= 抽出テキスト =
━━━━
これを受け、八潮市は2月13日からふるさと納税で支援金の受け付けを開始。期間は3月31日まで、寄付は2000円からで、返礼品はない。21日午後3時時点で820万円以上の寄付が集まっている。

しかし、ふるさと納税での寄付金募集にSNSでは疑問の声が上がっている。

「生活インフラなのに寄付に頼るの?」
「せっかく税金を払っています、こんな時のための税金だよね」
「納税先を変えているだけなので、その自治体の税収が減り、インフラ整備も遅れる原因になると思う」

八潮市民は「ありがたい気持ち」

八潮市に住む人々にも、寄付金での復旧についての意見を聞いた。

八潮市民A:
自分たちの力だけでは足りないので、いろいろなところから支援いただけるとかなり助かります。早く復旧して、通常通りの生活ができればと思います。

八潮市民B:
こういう状況なので、多くの方に助けられているんだなと。ありがたい気持ちでいっぱいです。国からお金が出ても良いとは思います。

八潮市民C:
市民としては(寄付は)嬉しいです。全国で地面が陥没するのは僕も知っているので、そういった大切なところに、税金を使ってもらえると良いと思います。

実は、災害支援でふるさと納税を活用するケースはこれまでも多くある。

2024年1月の能登半島地震では、2025年2月20日時点で、20億円以上の寄付が集まっている。その他にも、2024年7月に発生した山形豪雨、そして現在受け付けはしていないが、2024年9月に静岡県で大規模落石が発生した際にも、ふるさと納税が活用された。

ただ、自然災害とは違い、今回原因とみられているのは下水道の老朽化だ。上下水道事業に詳しいフラクタジャパンの井原正晶さんに、寄付金に頼らざるを得ない事情について聞いた。

上下水道事業に詳しいフラクタジャパン・井原正晶さん:
維持管理、メンテナンスあるいは新設は、水道料金収入で賄うのが大原則です。20年後には今の水道料金の最低2倍は上げないと、今の水道インフラが維持できないという試算がされています。
今回の場合、これから復旧というのを考えると(新たに下水道管を)建設の方に入る。1つの手段としてふるさと納税を活用するというのは、やり方として新しくてありなのではないかと思います。
━━━━
= データ抜粋 =
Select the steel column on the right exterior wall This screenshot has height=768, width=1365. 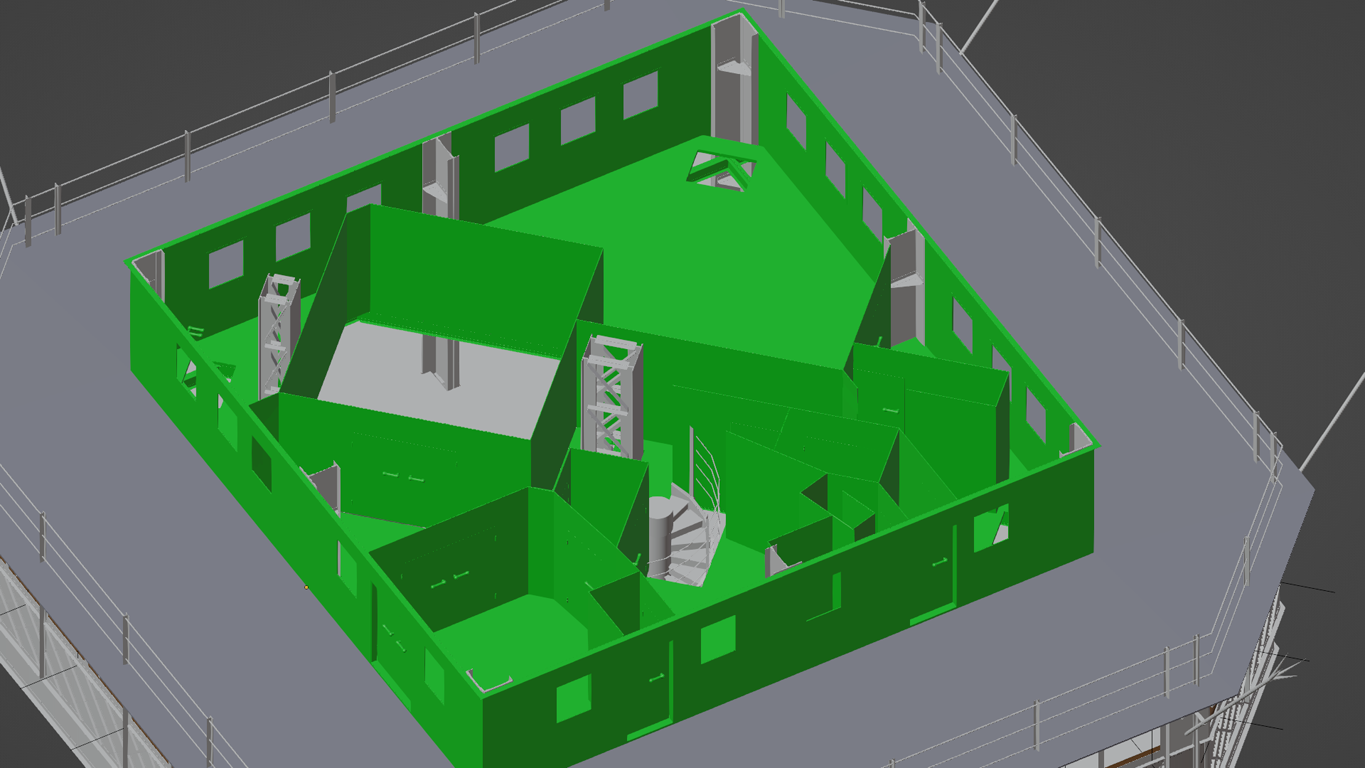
━━━━
= 課題 1 =
抽出テキストで、ふるさと納税が活用された例として挙げられている災害をすべて書き出してください。
= 課題 2 =
抽出テキストについて、次の問いに答えてください。
(a) 八潮市のふるさと納税による支援金の受け付け期間は何日までか。
(b) 今回の件で原因とみられているのは何か。
(c) 今の水道インフラを維持するには、20年後に水道料金を最低何倍に上げる必要があると試算されているか。
= 課題 3 =
抽出テキストの「しかし、ふるさと納税での寄付金募集にSNSでは疑問の声が上がっている。」から「の生活ができればと思います。」までの部分を、「税金」を「公金」に置き換えて示してください。

= 出力 1 =
2024年1月の能登半島地震
2024年7月に発生した山形豪雨
2024年9月に静岡県で発生した大規模落石

= 出力 2 =
(a) 3月31日まで
(b) 下水道の老朽化
(c) 最低2倍

= 出力 3 =
しかし、ふるさと納税での寄付金募集にSNSでは疑問の声が上がっている。

「生活インフラなのに寄付に頼るの?」
「せっかく公金を払っています、こんな時のための公金だよね」
「納税先を変えているだけなので、その自治体の税収が減り、インフラ整備も遅れる原因になると思う」

八潮市民は「ありがたい気持ち」

八潮市に住む人々にも、寄付金での復旧についての意見を聞いた。

八潮市民A:
自分たちの力だけでは足りないので、いろいろなところから支援いただけるとかなり助かります。早く復旧して、通常通りの生活ができればと思います。